Problem statement: Retrieve each line that contains the word "agent" from the entries below.

Source data:

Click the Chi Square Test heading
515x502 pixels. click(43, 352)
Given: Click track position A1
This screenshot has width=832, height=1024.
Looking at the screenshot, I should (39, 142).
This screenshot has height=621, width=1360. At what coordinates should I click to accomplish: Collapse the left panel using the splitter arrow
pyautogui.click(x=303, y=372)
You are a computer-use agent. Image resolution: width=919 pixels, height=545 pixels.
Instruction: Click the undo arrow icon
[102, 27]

---

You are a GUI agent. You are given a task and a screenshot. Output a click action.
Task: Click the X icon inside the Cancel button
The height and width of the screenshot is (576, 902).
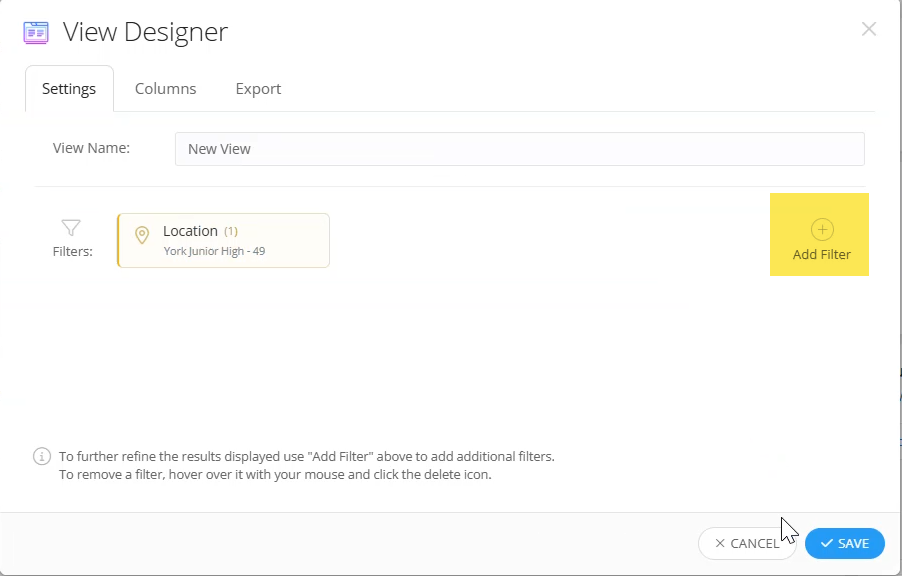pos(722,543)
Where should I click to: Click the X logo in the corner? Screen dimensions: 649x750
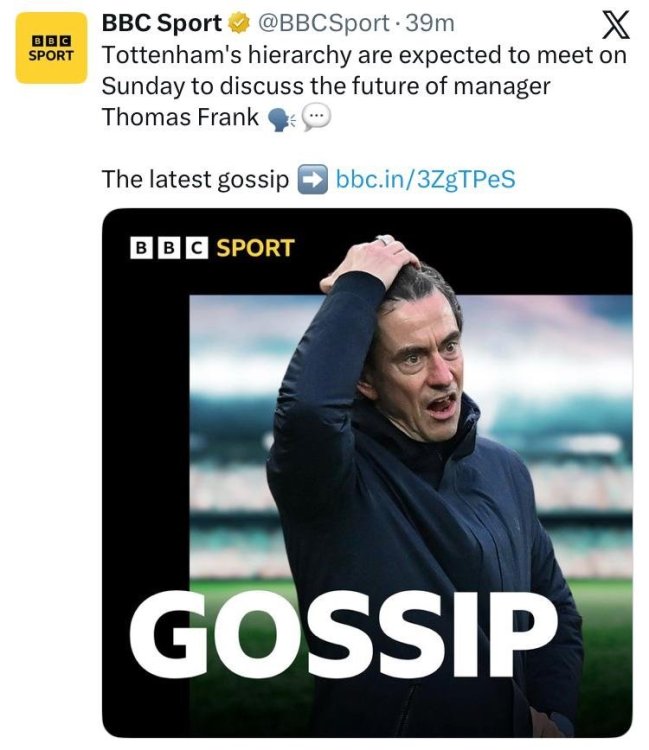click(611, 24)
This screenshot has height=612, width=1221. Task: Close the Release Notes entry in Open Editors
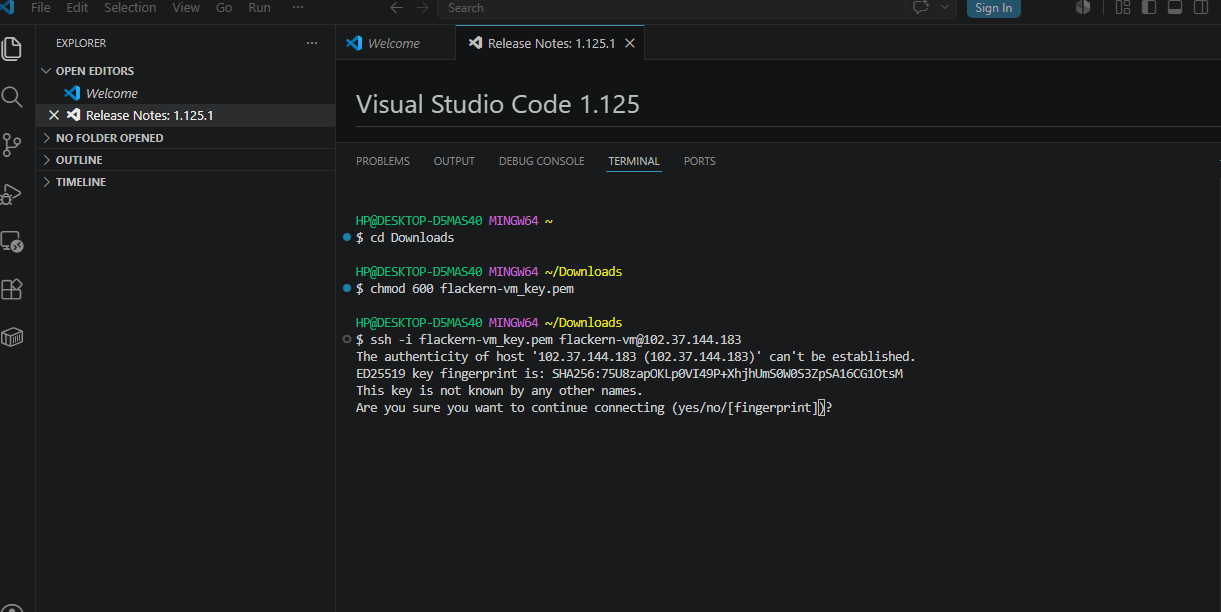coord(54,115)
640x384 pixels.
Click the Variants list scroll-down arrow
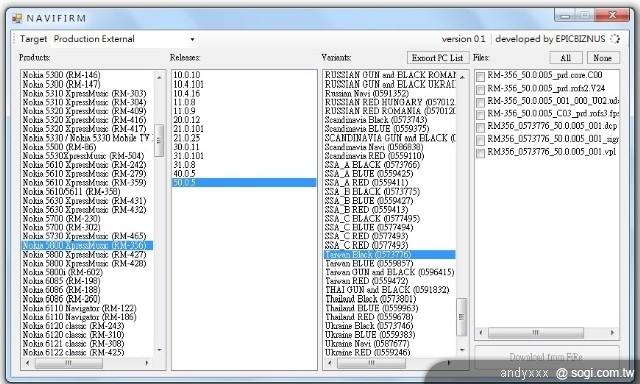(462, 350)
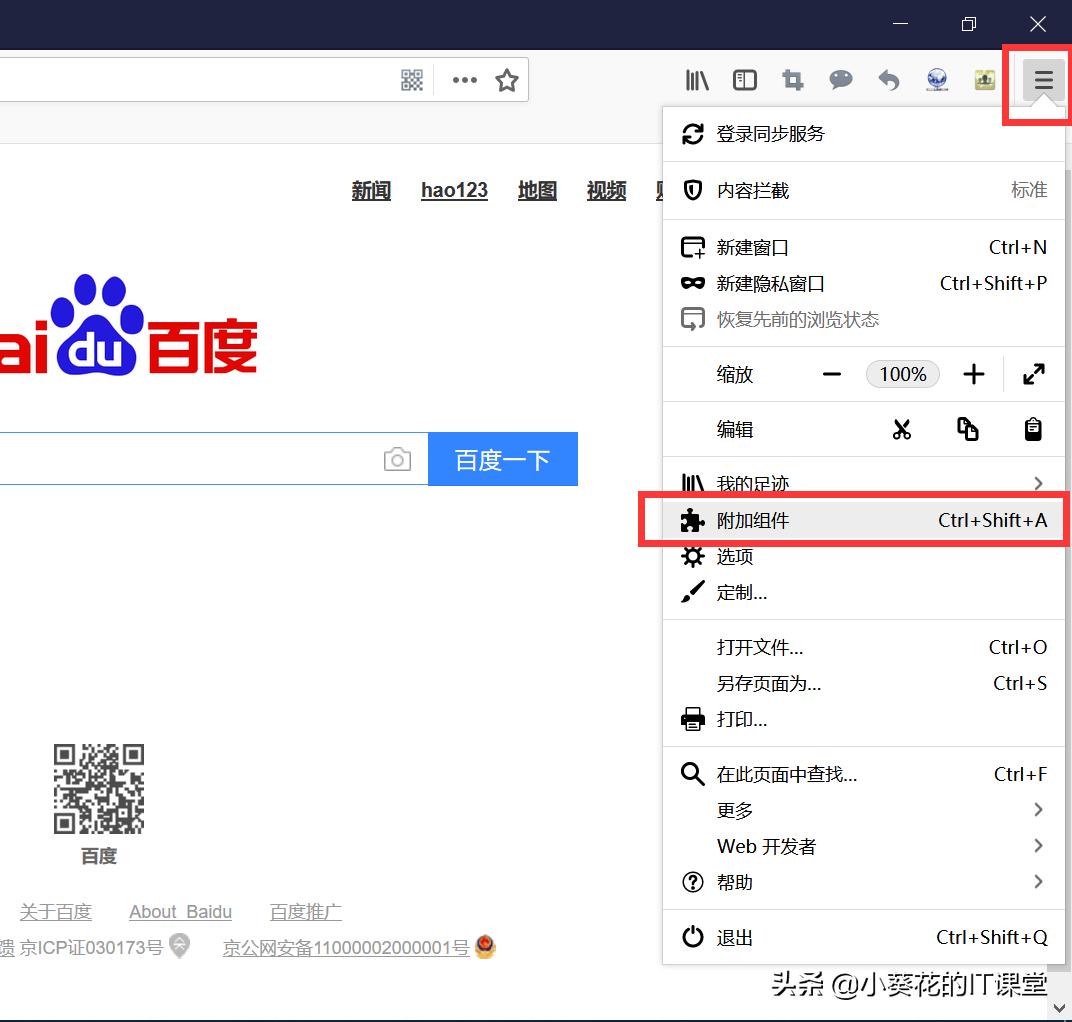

...

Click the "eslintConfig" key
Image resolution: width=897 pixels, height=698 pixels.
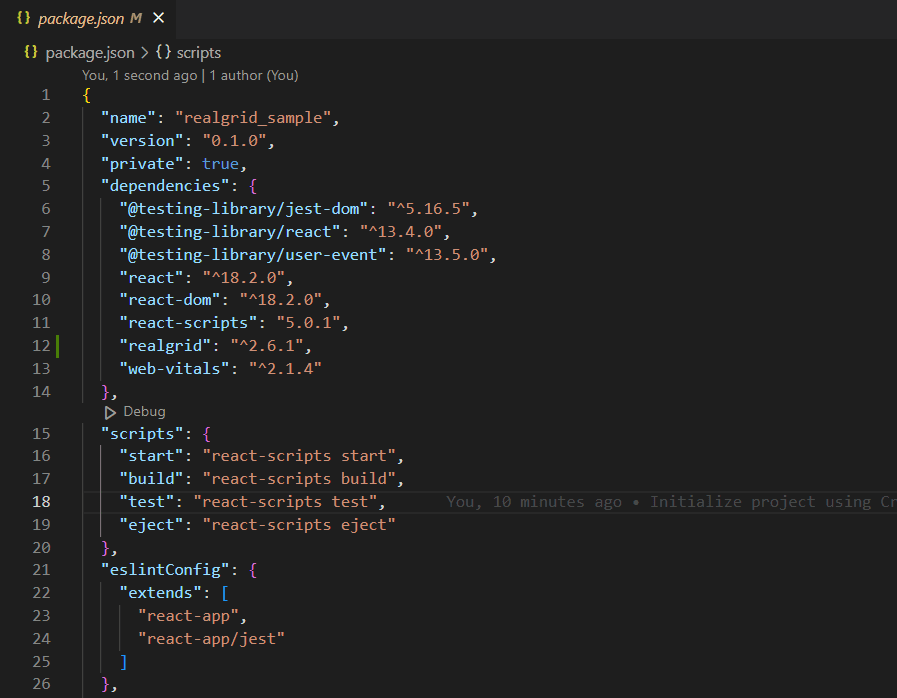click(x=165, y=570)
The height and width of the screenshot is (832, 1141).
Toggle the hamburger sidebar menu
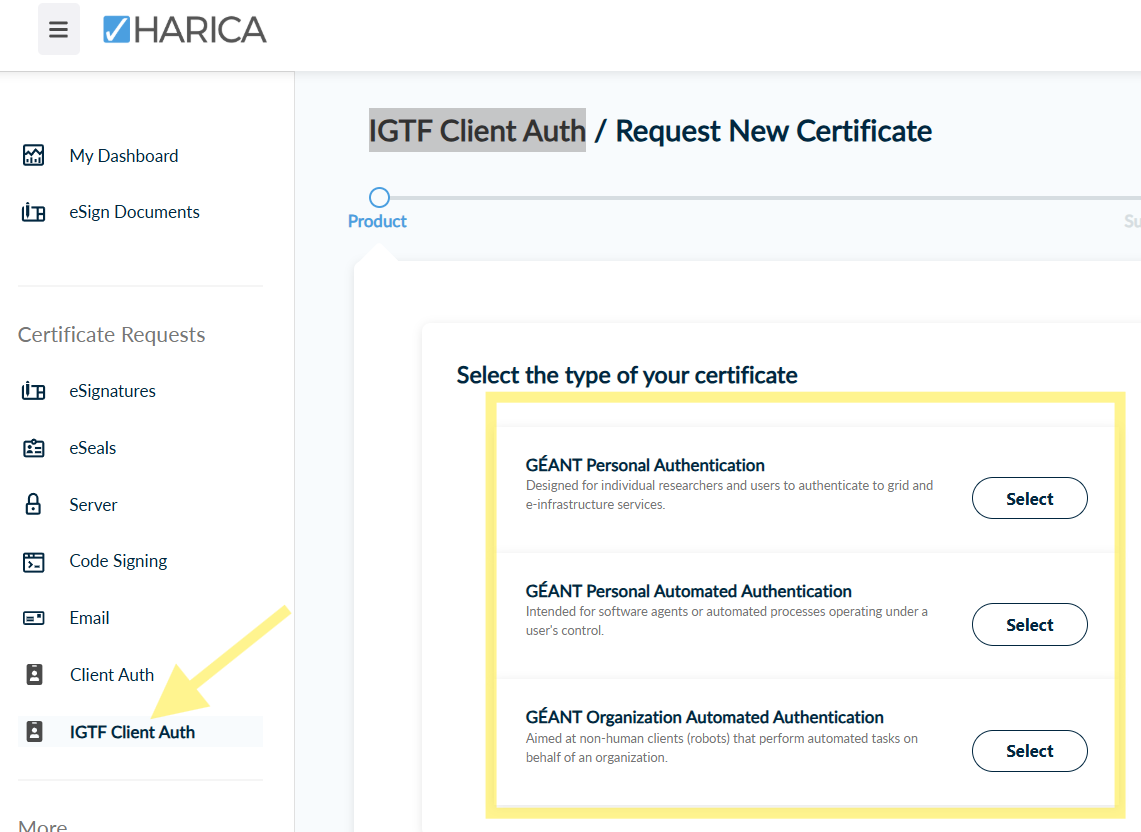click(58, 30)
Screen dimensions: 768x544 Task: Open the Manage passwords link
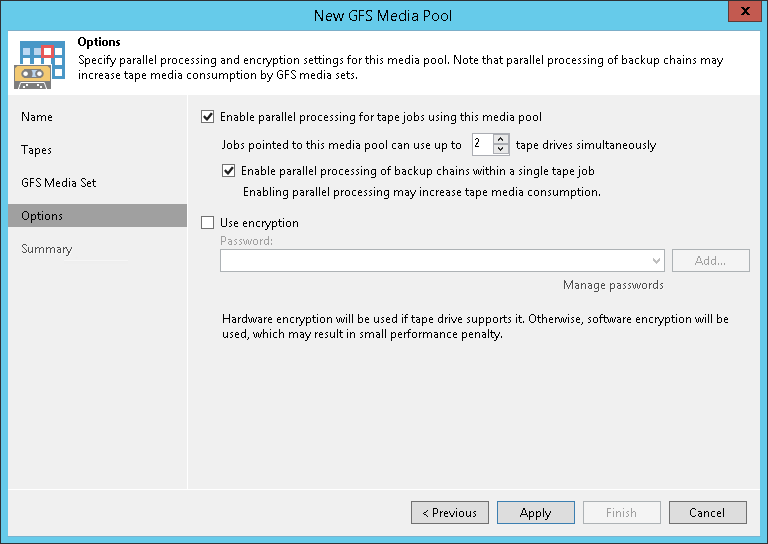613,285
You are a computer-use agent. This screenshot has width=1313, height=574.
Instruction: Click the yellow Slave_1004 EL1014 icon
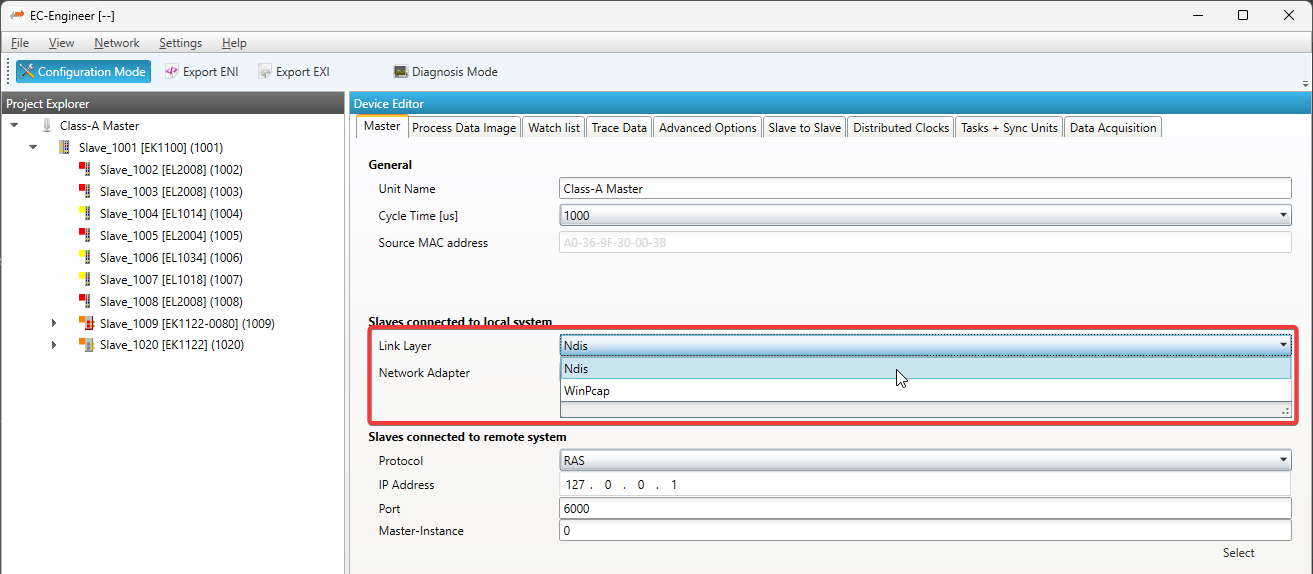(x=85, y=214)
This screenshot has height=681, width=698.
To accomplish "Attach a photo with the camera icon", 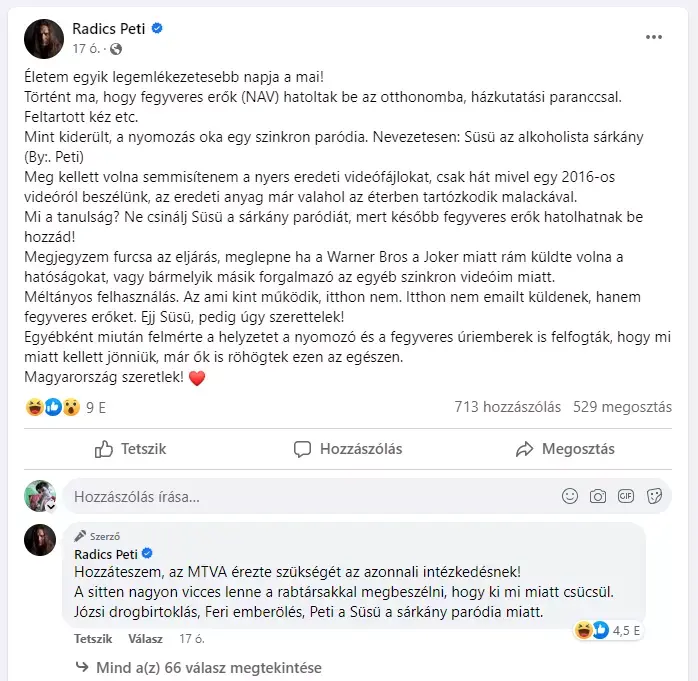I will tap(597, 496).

Response to this task:
You are a computer-use agent. Image resolution: width=919 pixels, height=545 pixels.
You are a GUI agent. You are given a task and a screenshot. Output a click action.
You are a computer-use agent. This screenshot has width=1313, height=574.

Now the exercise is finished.